Re: UTF8 national character data type support WIP patch and list of open issues.

From: Valentine Gogichashvili <valgog(at)gmail(dot)com>
To: MauMau <maumau307(at)gmail(dot)com>
Cc: ishii(at)postgresql(dot)org, Robert Haas <robertmhaas(at)gmail(dot)com>, Tom Lane <tgl(at)sss(dot)pgh(dot)pa(dot)us>, "Boguk, Maksym" <maksymb(at)fast(dot)au(dot)fujitsu(dot)com>, Heikki Linnakangas <hlinnakangas(at)vmware(dot)com>, PostgreSQL Hackers <pgsql-hackers(at)postgresql(dot)org>
Subject: Re: UTF8 national character data type support WIP patch and list of open issues.
Date: 2013-09-22 21:55:40
Message-ID: CAP93muVF=baHDtRs1JBPS3A85j6jRTjEUDMBjr=Voa-xFym4qg@mail.gmail.com
Views: Raw Message | Whole Thread | Download mbox | Resend email
Thread:
Lists: pgsql-hackers

>
>
> PostgreSQL has a very powerful possibilities for storing any kind of
>> encoding. So maybe it makes sense to add the ENCODING as another column
>> property, the same way a COLLATION was added?
>>
>
> Some other people in this community suggested that.
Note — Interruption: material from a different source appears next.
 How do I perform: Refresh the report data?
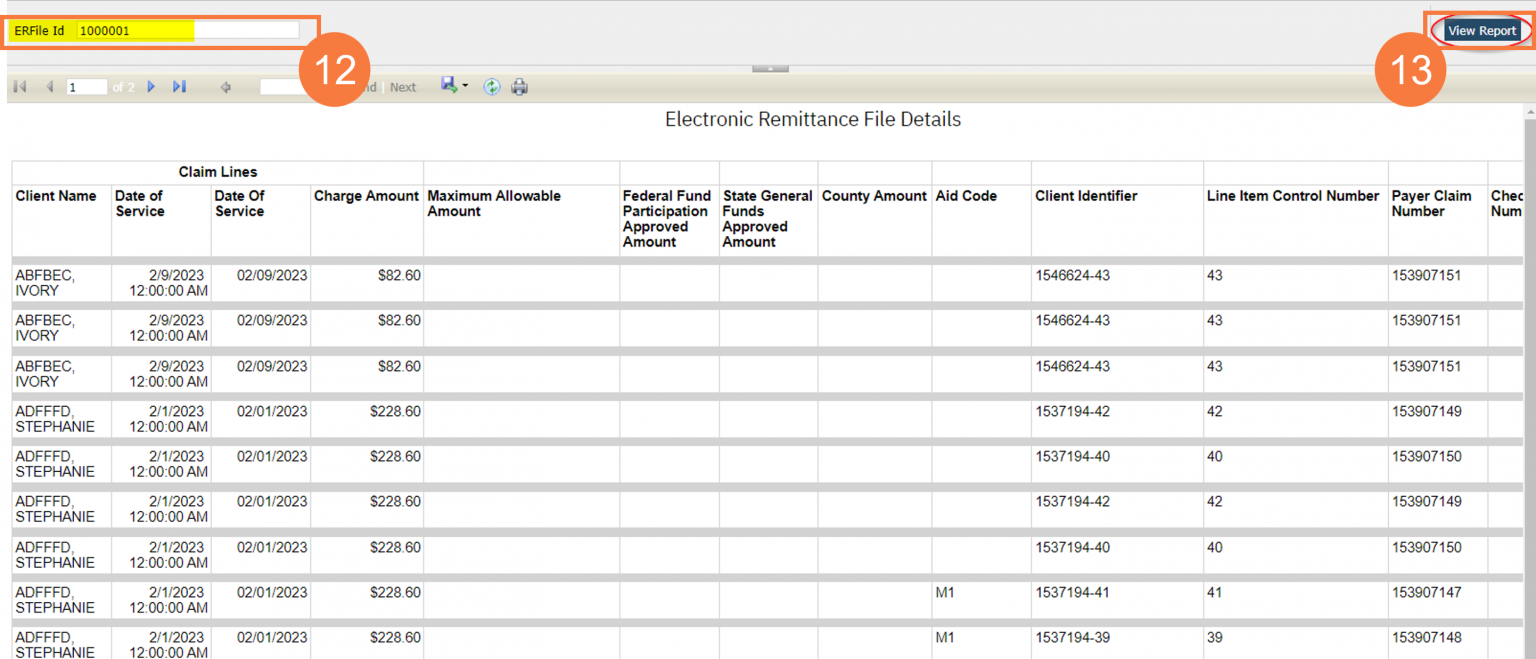(x=491, y=86)
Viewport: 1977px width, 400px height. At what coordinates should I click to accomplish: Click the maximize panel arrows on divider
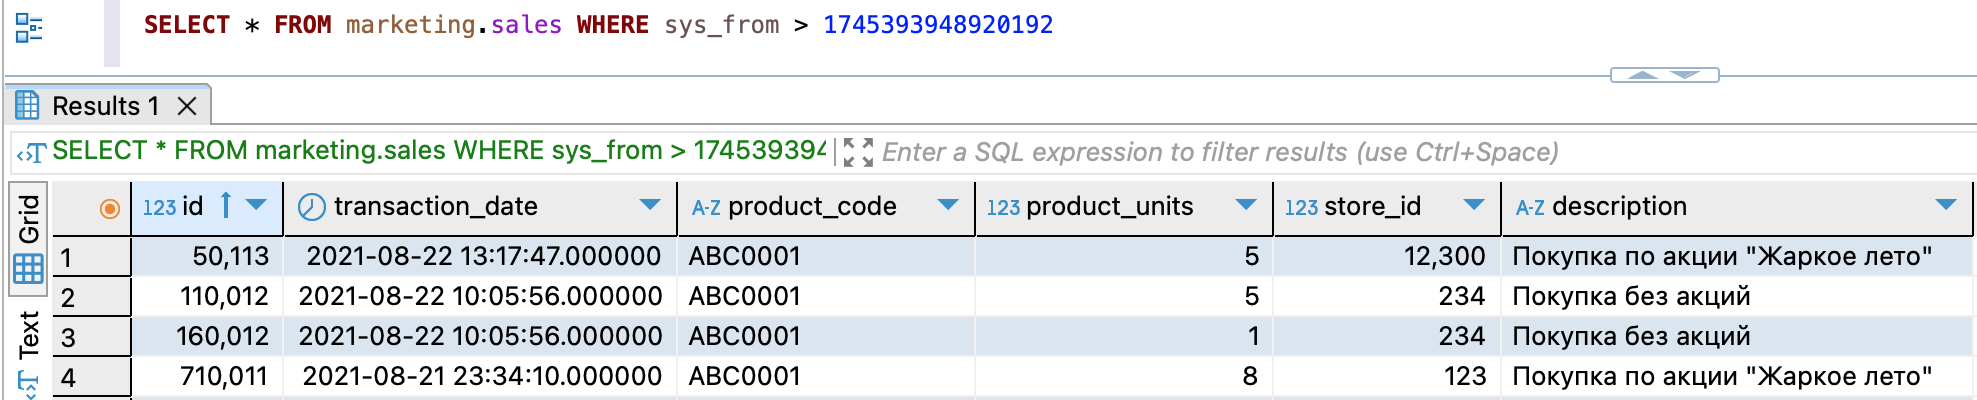(x=1664, y=75)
ANd the SQL standard
> suggests the same -- specifying a character encoding for each column:
> CHAR(n) CHARASET SET ch.
>
>
> Text operations should work automatically, as in memory all strings will
>> be
>> converted to the database encoding.
>>
>> This approach will also open a possibility to implement custom ENCODINGs
>> for the column data storage, like snappy compression or even BSON, gobs or
>> protbufs for much more compact type storage.
>>
>
> Thanks for your idea that sounds interesting, although I don't understand
> that well.
>
>
The idea is very simple:

CREATE DATABASE utf8_database ENCODING 'utf8';

\c utf8_database

CREATE TABLE a(
id serial,
ascii_data text ENCODING 'ascii', -- will use ascii_to_utf8 to read and
utf8_to_ascii to write
koi8_data text ENCODING 'koi8_r', -- will use koi8_r_to_utf8 to read and
utf8_to_koi8_r to write
json_data json ENCODING 'bson' -- will use bson_to_json to read and
json_to_bson to write
);

The problem with bson_to_json here is that probably it will not be possible
to write JSON in koi8_r for example. But now it is also even not considered
in these discussions.

If the ENCODING machinery would get not only the encoding name, but also
the type OID, it should be possible to write encoders for TYPEs and array
of TYPEs (I had to do it using the casts to bytea and protobuff to minimize
the size of storage for an array of types when writing a lot of data, that
could be unpacked afterwords directly in the DB as normal database types).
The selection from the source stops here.